*Provided passage*.
◆ ◆ ◆

# Cardinality Constrained Portfolio Optimization

This notebook explores the **Cardinality-Constrained Mean-Variance (CCMV)** portfolio optimization problem, based on the methodology presented in *"Cardinality-Constrained Portfolio Optimization with Clustering"* (Ebrahimi et al., 2025).

The classical **Markowitz mean-variance model** is extended by adding a **cardinality constraint**, limiting the number of assets included in the portfolio. This transforms the problem into a **Mixed-Integer Quadratic Program (MIQP)**, making it significantly more challenging to solve due to its NP-hard nature.

In this notebook, we will:

- Formulate the classical and cardinality-constrained optimization problems
- Discuss the implications of binary variables and computational complexity
- Implement and solve small CCMV problems using Python
- Prepare for future integration of clustering methods as described in the paper

This work serves as both a theoretical deep dive and a practical foundation for reproducing the paper’s results.

### Portfolio Optimization Problem Formulation

The classical **mean-variance portfolio optimization** problem, introduced by Markowitz (1952), aims to minimize portfolio risk for a given level of expected return (or equivalently, balance both using a risk aversion parameter). It is formulated as:

$$
\min_{w \in \mathbb{R}^N} \quad w^\top \Sigma w - \gamma \mu^\top w \quad \text{subject to} \quad \mathbf{1}^\top w = 1,\quad 0 \leq w_i \leq 1 \quad \forall i \in \{1, \ldots, N\}
$$

where:

- $ w = (w_1, \ldots, w_N)^\top $ is the vector of portfolio weights  
- $ \Sigma \in \mathbb{R}^{N \times N} $ is the **covariance matrix** of asset returns  
- $ \mu \in \mathbb{R}^N $ is the **expected return vector**  
- $ \gamma > 0 $ is the **risk aversion coefficient**  
- $ \mathbf{1} \in \mathbb{R}^N $ is a vector of ones  
- The constraint $ \mathbf{1}^\top w = 1 $ ensures the portfolio is fully invested  
- The box constraint $ 0 \leq w_i \leq 1 $ limits individual asset weights

This is a **convex quadratic program** and can be efficiently solved using standard optimization methods.

◆ ◆ ◆

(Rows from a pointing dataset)
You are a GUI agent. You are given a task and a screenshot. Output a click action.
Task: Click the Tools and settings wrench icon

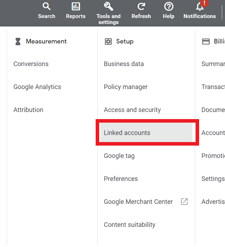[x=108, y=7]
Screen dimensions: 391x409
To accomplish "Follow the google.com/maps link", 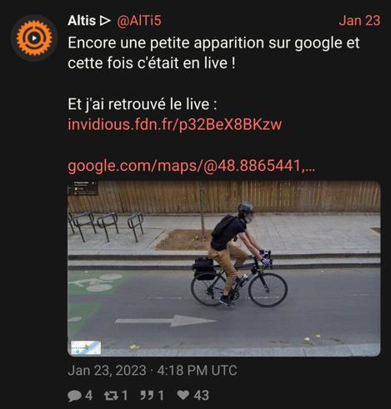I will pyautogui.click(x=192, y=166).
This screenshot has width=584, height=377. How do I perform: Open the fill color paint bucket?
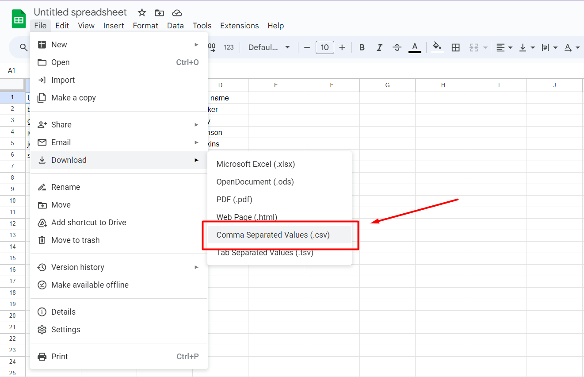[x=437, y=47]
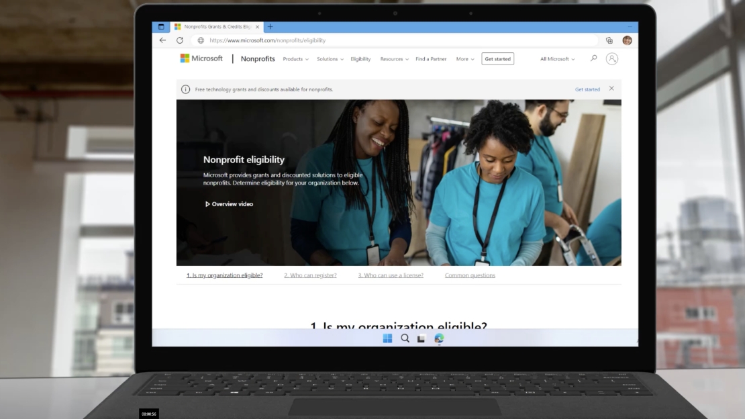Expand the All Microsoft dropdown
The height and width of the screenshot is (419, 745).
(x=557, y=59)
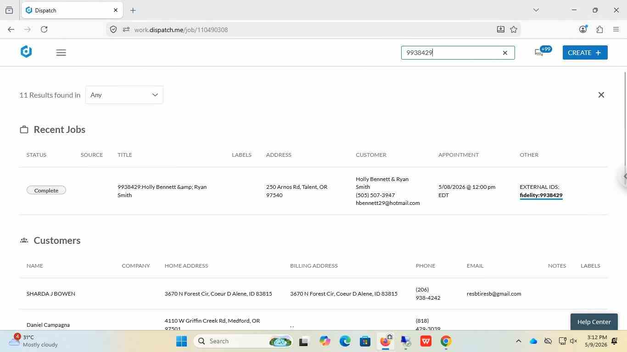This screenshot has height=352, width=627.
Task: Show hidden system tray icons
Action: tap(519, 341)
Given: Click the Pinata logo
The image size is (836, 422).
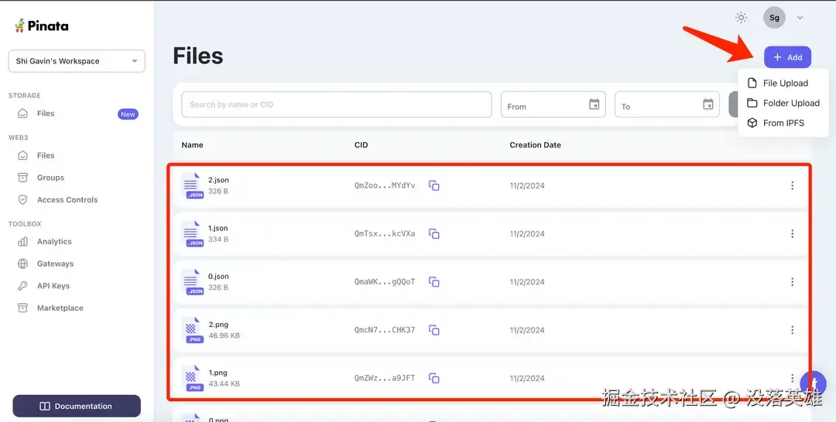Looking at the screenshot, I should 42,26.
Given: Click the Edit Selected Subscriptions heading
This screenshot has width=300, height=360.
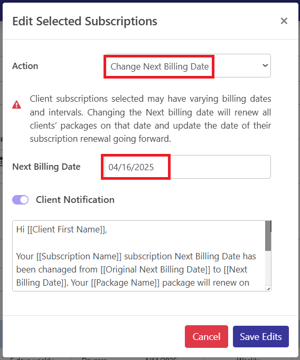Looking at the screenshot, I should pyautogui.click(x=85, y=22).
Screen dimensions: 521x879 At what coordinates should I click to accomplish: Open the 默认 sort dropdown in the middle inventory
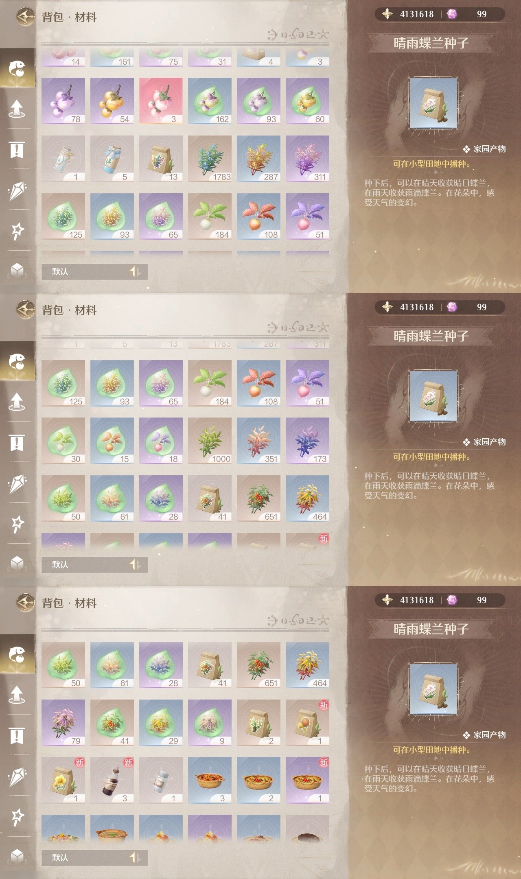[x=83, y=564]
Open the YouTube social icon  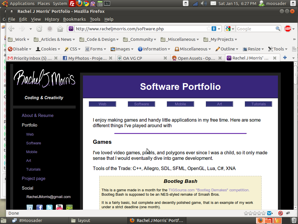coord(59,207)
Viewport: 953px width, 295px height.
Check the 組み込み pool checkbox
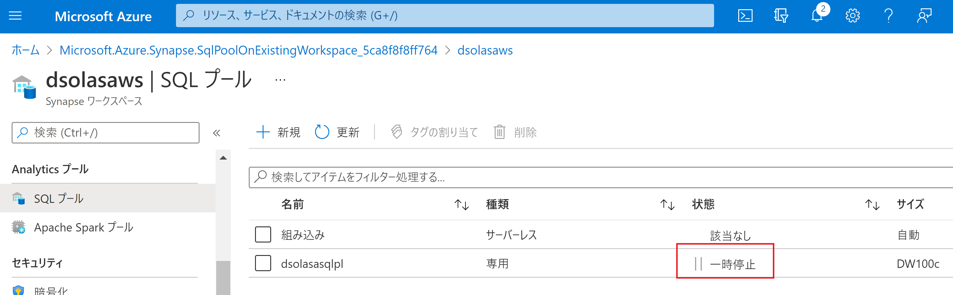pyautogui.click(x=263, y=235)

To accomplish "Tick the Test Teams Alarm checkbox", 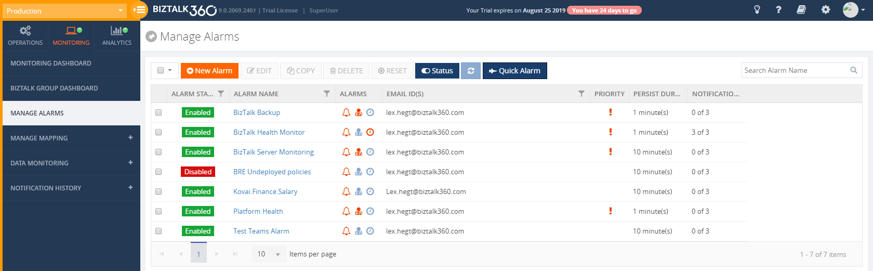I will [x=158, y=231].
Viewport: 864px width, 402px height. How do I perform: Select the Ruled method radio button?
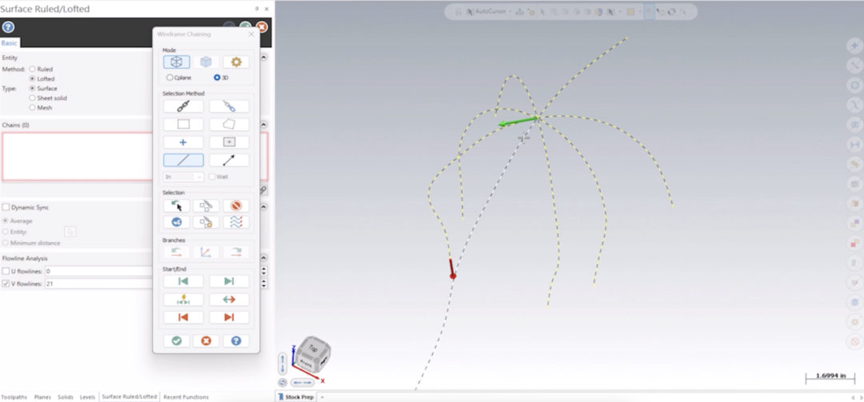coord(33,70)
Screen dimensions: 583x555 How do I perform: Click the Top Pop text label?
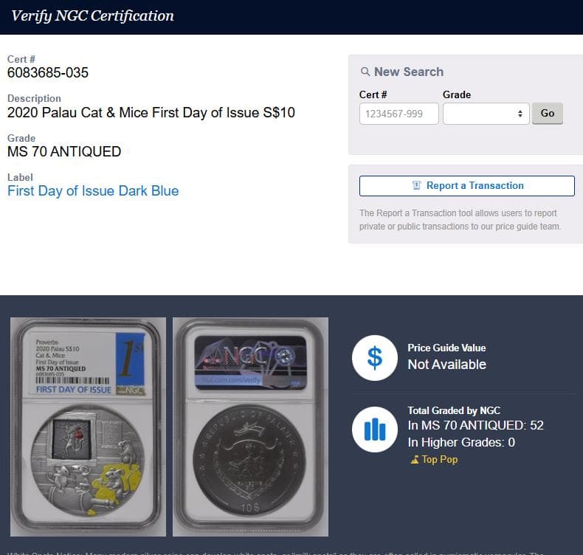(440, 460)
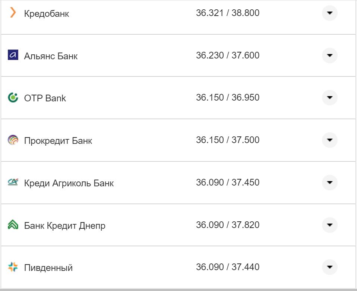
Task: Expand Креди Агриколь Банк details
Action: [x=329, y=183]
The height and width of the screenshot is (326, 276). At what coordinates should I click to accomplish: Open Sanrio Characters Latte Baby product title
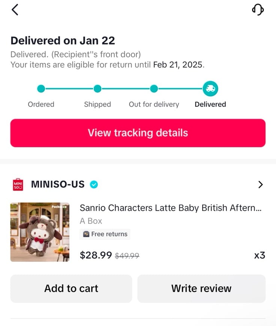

◆ ◆ ◆

*Task objective*. Please pick up the portfolio optimization notebook where it stops, after the line calling the problem a convex quadratic program.

*Answer for this exercise*.
This classical model is easy to solve due to its convexity, but it does not capture important practical constraints that investors often face. In real-world applications, it is common to:

- Reduce transaction costs  
- Control portfolio complexity  
- Avoid excessive concentration in a few assets

To reflect these needs, we introduce two key extensions:

#### 1. Cardinality Constraint

Investors may want to limit the total number of assets in the portfolio. Let $\Delta \in \mathbb{N}_+$ denote the maximum allowed number of assets. This leads to the **cardinality constraint**:

$$
\|w\|_0 \leq \Delta
$$

Here, $\|w\|_0$ is the **zero-norm**, which counts the number of nonzero entries in $w$. This constraint is **non-convex** and introduces **combinatorial complexity**, requiring the use of binary decision variables.

#### 2. Box Constraint on Asset Weights

To prevent overexposure to individual assets, we constrain each weight to lie within a maximum threshold. Let $\bar{w} \in (0, 1]$ be the maximum allowable weight per asset. The constraint is written as:

$$
w \in [0, \bar{w}]^N
$$

This **box constraint** ensures no single asset can dominate the portfolio, and also helps with regulatory compliance or risk diversification.

Together, these constraints transform the problem into a **Mixed-Integer Quadratic Program (MIQP)**, which is computationally much harder to solve than the unconstrained case.

We can then formulate the **Cardinality-Constrained Mean-Variance (CCMV)** optimization problem as follows:

$$
w^*(\Delta, \bar{w}) = \arg\min_{w \in \mathbb{R}^N} \quad w^\top \Sigma w - \gamma \mu^\top w \quad \text{subject to} \quad \mathbf{1}^\top w = 1, \quad 0 \leq w_i \leq \bar{w} \quad \forall i, \quad \|w\|_0 \leq \Delta
$$

Furthermore, it can be shown that this problem is NP-hard due to the combinatorial nature of the cardinality constraint. The introduction of binary variables to enforce this constraint complicates the optimization significantly.


### Solving the CCMV Problem

The **Cardinality-Constrained Mean-Variance (CCMV)** problem is computationally challenging due to its non-convex nature and the presence of binary decisions. To address this, we adopt the **clustering-based approach** proposed in the paper.

Specifically, we apply **hierarchical clustering** to group assets based on the similarity of their return profiles. Each cluster represents a group of highly correlated assets, and we solve the CCMV problem using the **cluster centroids** as representative assets.

This technique offers two key advantages:
- It **reduces the dimensionality** of the problem, making it more tractable.
- It **preserves key structure** in the data by exploiting the correlation between assets within each cluster.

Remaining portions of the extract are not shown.